Mitigate Distance Increases

3 proposed USGA changes

In case you missed it this week, the ruling bodies of golf (the USGA and R&A) reached out to manufacturers for feedback and research to 3 proposed changes to current Equipment Standards.  These are the three proposals in short:

Club length

The first proposal is to make available a Model Local Rule (MLR) for Committees that will permit them to limit the maximum length of clubs (other than putters) to 46 inches. The measurement technique will remain as defined within the Equipment Rules and an appropriate accommodation will be made to ensure the fidelity of that measurement. It is currently being contemplated that this MLR, like other equipment related local rules would be recommended for use only in competitions limited to highly skilled players (that is, professional and elite amateur competitions).

Update on testing method for golf balls

The ball speed would still be determined via the current protocol (using a mechanical golfer to hit balls with a calibration driver swinging at a clubhead speed of 120 mph such that a calibration ball is launched at 10 degrees and 42 revolutions per second). However, rather than using the ball’s Actual Launch Conditions, the ball’s optimum launch conditions would be used. The optimum launch conditions would be defined as those between a launch angle of 7.5 and 15 degrees, and backspin between 2200 rpm and 3000 rpm, such that the ball’s total distance is optimized. This value would be used to determine the conformance of the ball against the limit of 317 yards plus the current testing tolerance of 3 yards.

Change to testing tolerance – Characteristic Time

They propose a revision to the testing tolerance for the Pendulum Test (club's spring-like effect) from the current 18 microseconds down to 6 microseconds.

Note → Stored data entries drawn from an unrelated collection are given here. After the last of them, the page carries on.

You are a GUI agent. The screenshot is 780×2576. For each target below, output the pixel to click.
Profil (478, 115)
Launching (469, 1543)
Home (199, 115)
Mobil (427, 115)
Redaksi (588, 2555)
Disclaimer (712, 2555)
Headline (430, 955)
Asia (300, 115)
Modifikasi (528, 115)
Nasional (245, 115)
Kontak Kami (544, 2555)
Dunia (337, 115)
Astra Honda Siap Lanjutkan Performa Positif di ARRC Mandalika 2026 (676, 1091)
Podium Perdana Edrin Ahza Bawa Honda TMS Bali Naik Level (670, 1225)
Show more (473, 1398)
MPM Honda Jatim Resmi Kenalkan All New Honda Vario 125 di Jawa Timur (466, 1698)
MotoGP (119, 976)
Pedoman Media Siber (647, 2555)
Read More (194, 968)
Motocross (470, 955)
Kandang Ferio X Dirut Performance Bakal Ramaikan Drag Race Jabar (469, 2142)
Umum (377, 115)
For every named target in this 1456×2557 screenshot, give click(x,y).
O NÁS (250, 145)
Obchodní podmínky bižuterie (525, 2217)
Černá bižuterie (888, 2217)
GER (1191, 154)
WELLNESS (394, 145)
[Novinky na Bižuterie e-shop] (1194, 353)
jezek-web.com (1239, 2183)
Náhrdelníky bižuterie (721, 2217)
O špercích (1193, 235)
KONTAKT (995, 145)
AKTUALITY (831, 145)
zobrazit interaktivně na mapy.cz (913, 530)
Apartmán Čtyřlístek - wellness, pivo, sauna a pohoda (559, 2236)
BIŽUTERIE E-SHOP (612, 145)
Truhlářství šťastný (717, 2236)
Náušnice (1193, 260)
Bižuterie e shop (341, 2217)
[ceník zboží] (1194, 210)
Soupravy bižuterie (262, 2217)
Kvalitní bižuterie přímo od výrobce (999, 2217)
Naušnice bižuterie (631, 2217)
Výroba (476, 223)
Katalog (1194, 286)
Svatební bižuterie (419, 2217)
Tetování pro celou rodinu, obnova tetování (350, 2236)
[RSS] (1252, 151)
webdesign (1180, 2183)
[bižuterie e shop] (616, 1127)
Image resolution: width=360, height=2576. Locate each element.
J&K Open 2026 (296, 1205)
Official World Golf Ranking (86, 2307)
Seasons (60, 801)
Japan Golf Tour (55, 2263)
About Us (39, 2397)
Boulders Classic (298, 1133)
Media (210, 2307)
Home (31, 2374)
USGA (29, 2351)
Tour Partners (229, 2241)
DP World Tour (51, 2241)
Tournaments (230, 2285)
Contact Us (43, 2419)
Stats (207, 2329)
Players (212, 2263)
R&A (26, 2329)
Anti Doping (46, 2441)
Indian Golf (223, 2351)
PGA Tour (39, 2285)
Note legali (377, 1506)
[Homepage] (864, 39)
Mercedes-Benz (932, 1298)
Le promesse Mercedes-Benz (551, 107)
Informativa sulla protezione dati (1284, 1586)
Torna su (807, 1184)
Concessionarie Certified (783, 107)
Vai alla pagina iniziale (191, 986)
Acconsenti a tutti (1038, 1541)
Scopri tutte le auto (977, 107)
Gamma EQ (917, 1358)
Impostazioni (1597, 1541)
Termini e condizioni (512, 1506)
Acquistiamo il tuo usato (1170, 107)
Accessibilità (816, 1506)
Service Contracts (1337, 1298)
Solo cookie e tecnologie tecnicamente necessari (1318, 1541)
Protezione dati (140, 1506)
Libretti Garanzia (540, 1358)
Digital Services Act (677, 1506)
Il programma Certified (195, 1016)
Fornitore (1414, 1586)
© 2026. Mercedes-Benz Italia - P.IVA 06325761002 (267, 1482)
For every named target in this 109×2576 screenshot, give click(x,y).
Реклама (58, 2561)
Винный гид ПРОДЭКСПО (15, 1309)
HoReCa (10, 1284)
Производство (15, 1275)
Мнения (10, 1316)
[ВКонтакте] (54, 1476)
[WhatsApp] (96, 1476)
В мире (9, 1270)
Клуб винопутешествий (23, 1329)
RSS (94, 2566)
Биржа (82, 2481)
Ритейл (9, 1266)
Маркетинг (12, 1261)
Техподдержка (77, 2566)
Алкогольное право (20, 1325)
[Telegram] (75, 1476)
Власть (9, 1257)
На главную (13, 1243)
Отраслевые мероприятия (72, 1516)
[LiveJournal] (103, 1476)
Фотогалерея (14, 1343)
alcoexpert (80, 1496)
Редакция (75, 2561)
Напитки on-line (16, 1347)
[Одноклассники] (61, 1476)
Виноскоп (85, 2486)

Putting the kibosh on extra distance

Each of these changes are designed to reign in distance increases by elite golfers. The first proposal appears to be a step closer to a bifurcation of the rules or a fancy way of saying there would be two different sets of rules: one for amateurs and another for professionals. It does not intend to change things significantly (if at all) at the recreational level.

No immediate changes are coming but the USGA and R&A are seeking comments by manufacturers later this year. These proposed changes likely will not impact or change the way Hireko does business, unlike before with the 2010 groove rule or when the ban on anchored putters occurred.  Both of which affected the sales and inventory planning at the time.